Гранд-отель «Бездна». Биография Франкфуртской школы | страница 102



. Его базовое представление состояло в том, что музыка, эта якобы наиболее абстрактная и оттого наименее социально укорененная, наиболее автономная форма искусства, на самом деле содержала общественные противоречия в своей собственной структуре. Шёнберг, в духе Новой венской школы которого был воспитан Адорно, когда в середине 1920-х годов работал вместе с учеником великого композитора Альбаном Бергом, сформировался в начале XX века. Из автора экспрессионистской музыки он превратился в композитора, избегавшего не только гармонических решений, но и запоминающихся мелодий. Вместо этого он использовал двенадцатитоновую систему, где запрещалось повторение любой ноты двенадцатитонового ряда, пока не прозвучит каждая из них. Гармоническое решение, скажем, шёнберговского струнного секстета 1899 года «Verklärte Nacht» («Просветленная ночь») оказалось немыслимым для композитора, который в начале 1930-х годов был совершенно заворожен эстетической чистотой и логикой своего двенадцатитонового метода. Он даже убрал из названия своего незавершенного оперного шедевра «Моисей и Арон» одну букву «А» из имени Аарон, чтобы в нем было двенадцать, а не тринадцать букв.

В свою очередь Стравинский за десять лет с момента премьеры одного из ведущих произведений музыкального модернизма, «Le Sacre Du Printemps» («Весна священная»), до премьеры своего балета «Pulcinella» («Пульчинелла») мутировал из музыкального революционера в консервативного реаниматора старых форм. В 1920-х годах он эксгумировал для новой эпохи старые музыкальные формы: кончерто гроссо, фугу, симфонию. Подобно тому как Брехт громил оперу за «кулинаризм» – абстрагирование от реалий современной жизни, вызывающее слюноотделение, – так и Адорно обвинял Стравинского в написании музыки, предлагающей фальшивые примирения в повторном применении старых форм, служащих удовлетворению низменной потребности аудитории в бегстве в химерическое прошлое. Он также заметил связь между неоклассицизмом Стравинского и фашизмом: иррациональность системы композитора, утверждал Адорно, соответствует волюнтаризму контроля со стороны фюрера. Это, вероятно, было натяжкой, но в тот момент Адорно был готов увидеть фашизм практически во всем, что ему не нравилось, – это можно понять, принимая во внимание, чем тот угрожал ему, его семье и коллегам.

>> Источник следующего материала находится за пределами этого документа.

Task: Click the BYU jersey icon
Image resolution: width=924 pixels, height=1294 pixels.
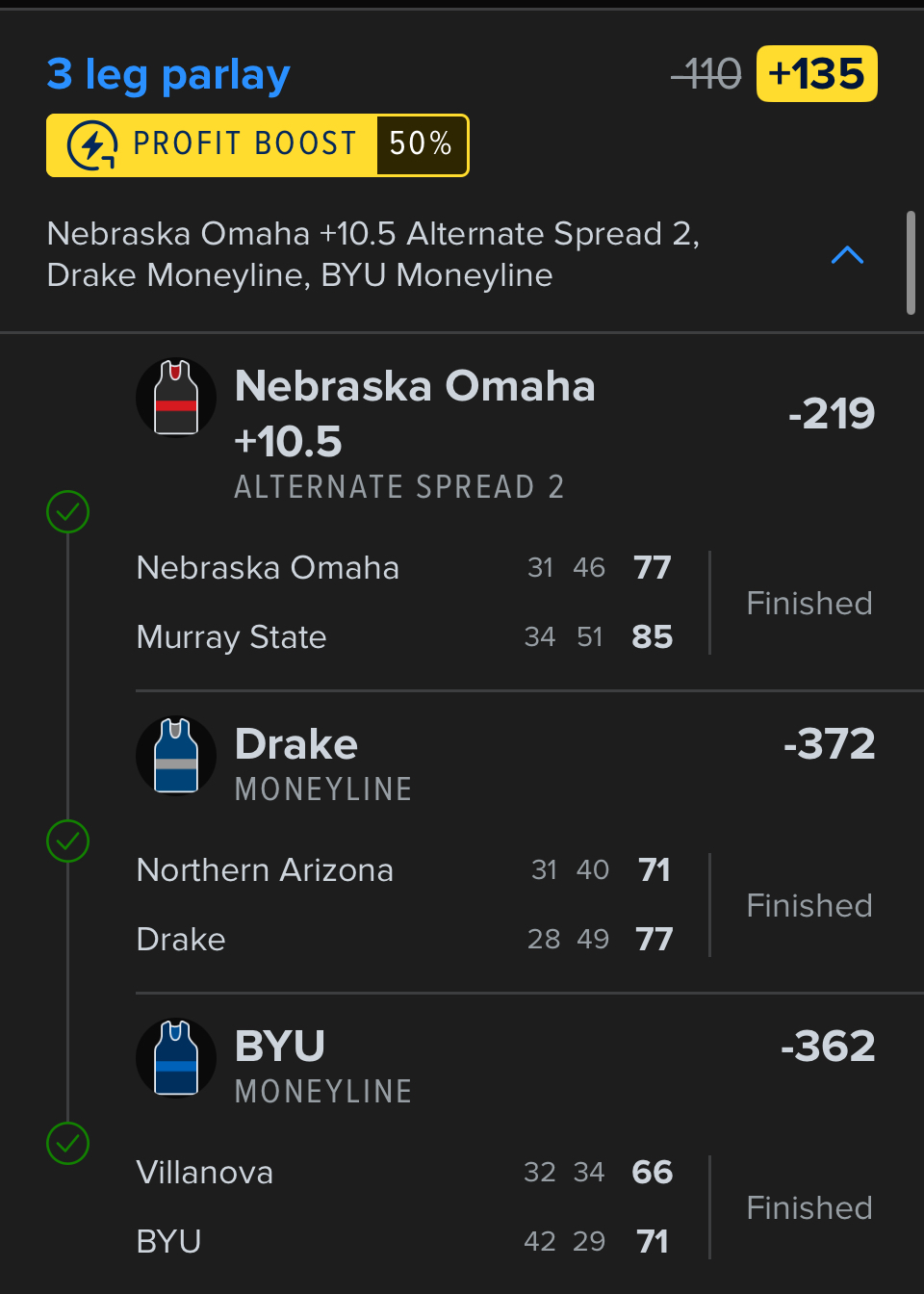Action: click(x=176, y=1058)

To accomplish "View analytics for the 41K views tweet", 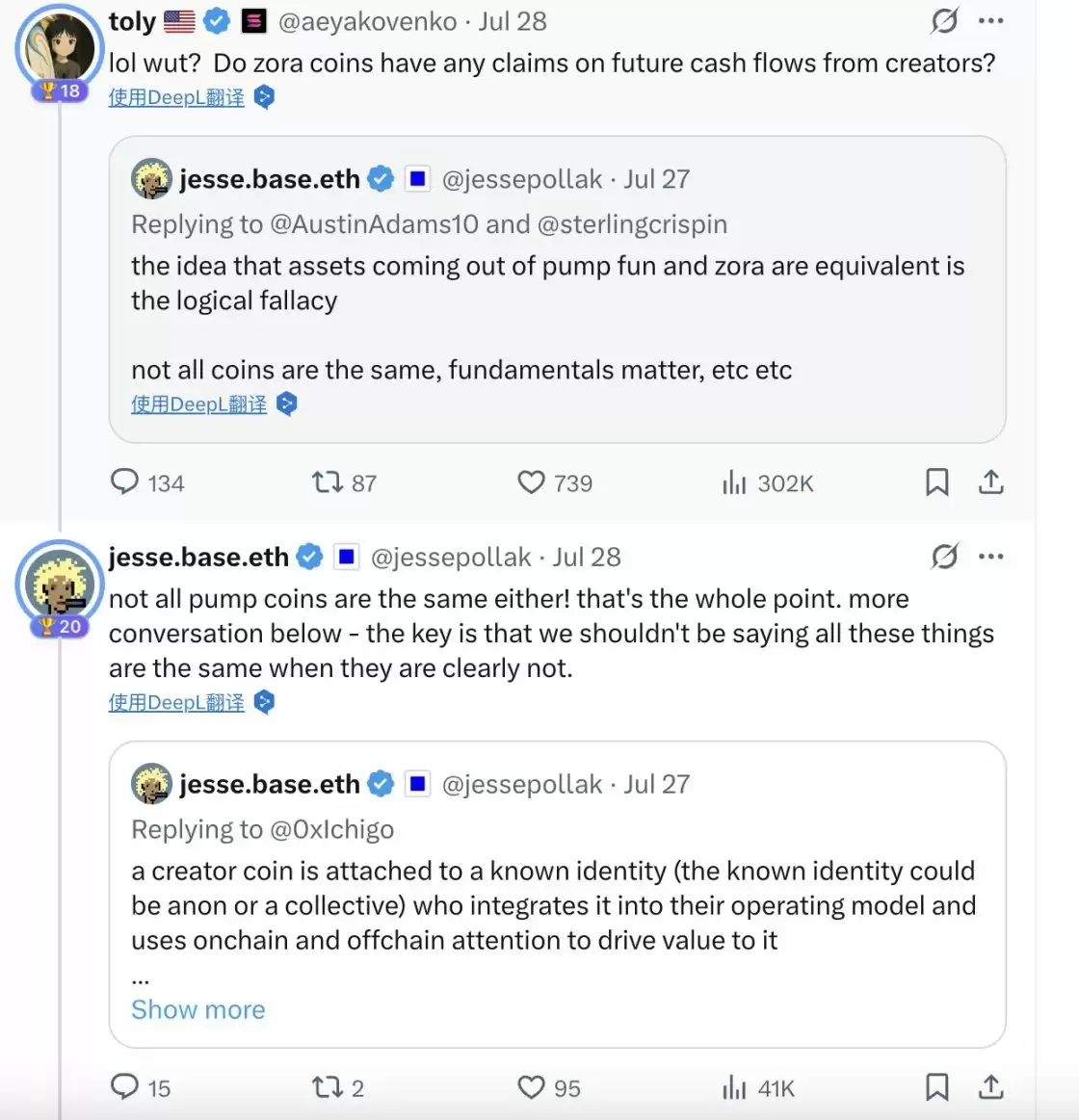I will [734, 1088].
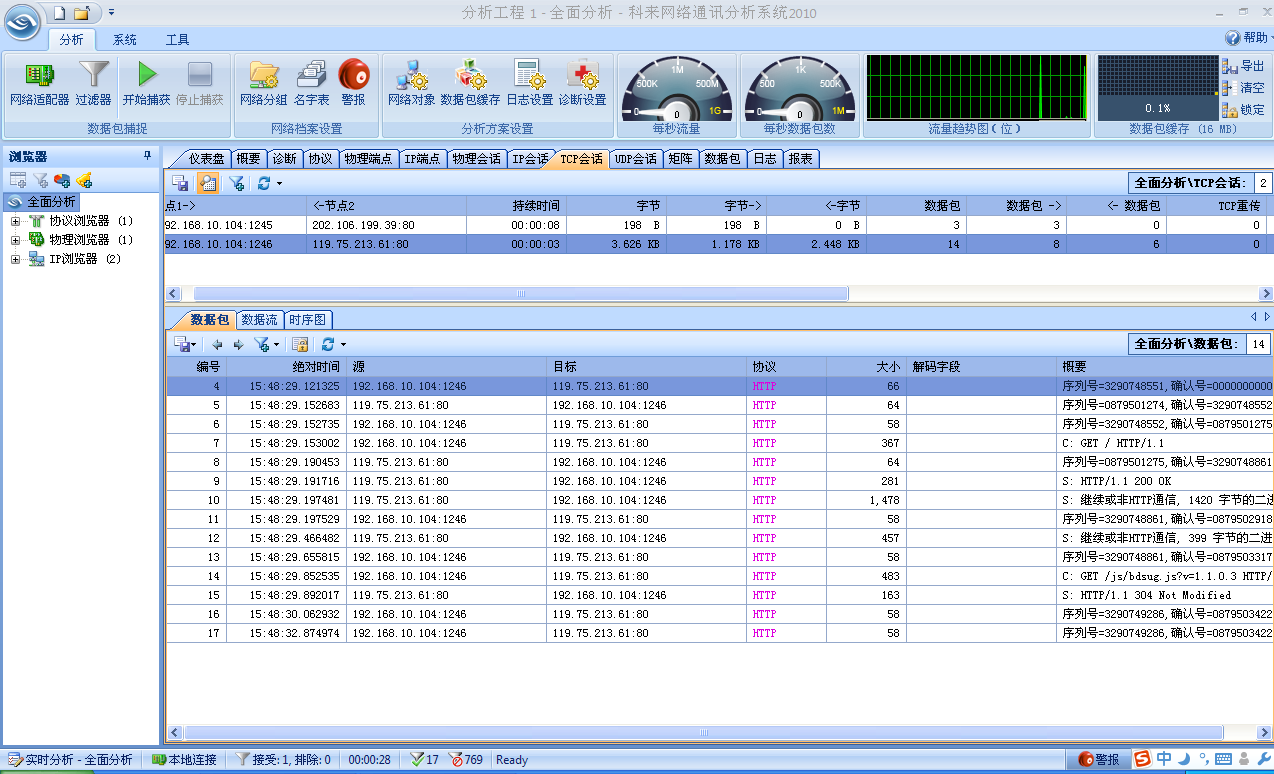Click the TCP session list horizontal scrollbar
The height and width of the screenshot is (774, 1274).
pos(520,294)
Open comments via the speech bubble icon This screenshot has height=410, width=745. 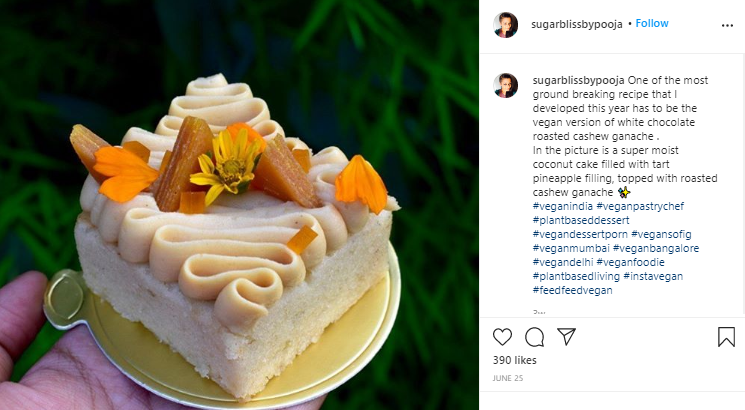click(x=535, y=337)
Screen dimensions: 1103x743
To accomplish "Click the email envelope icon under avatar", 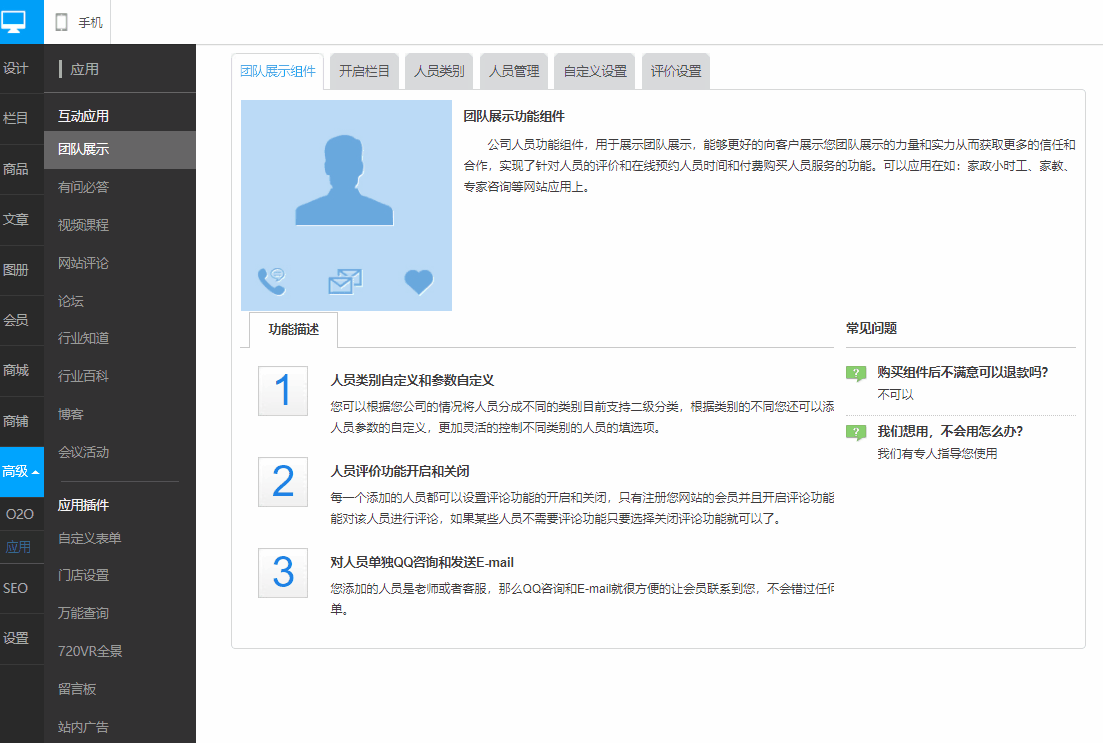I will 345,281.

В то время Адорно считал Шёнберга – тоже еврея, который, как и Адорно, будет вынужден покинуть Европу с приходом Гитлера и стать в 1940-х соседом своего почитателя в Лос-Анджелесе, – представителем всего самого прогрессивного в музыке. Музыка Шёнберга, говорил он с одобрением, – это не соблазнение гармонией и мелодией, а «груда битых черепков». Позже он понял, что существует проблема с музыкальной системой его кумира: ее всепоглощающая логика, подобно игре в шахматы, отрывает Шёнберга от социальной ситуации, для которой тот придумал подходящую звуковую дорожку. Хуже того, шёнберговская двенадцатитоновая система превратилась, как позже осознал это сам Адорно, в самодовлеющую реальность – революционная форма композиции оказалась единственно оптимальной для авангардных композиторов и потому, как это ни парадоксально, консервативной. Система, обещавшая, как казалось, отрыв от буржуазной музыки, была, в свою очередь, овеществлена.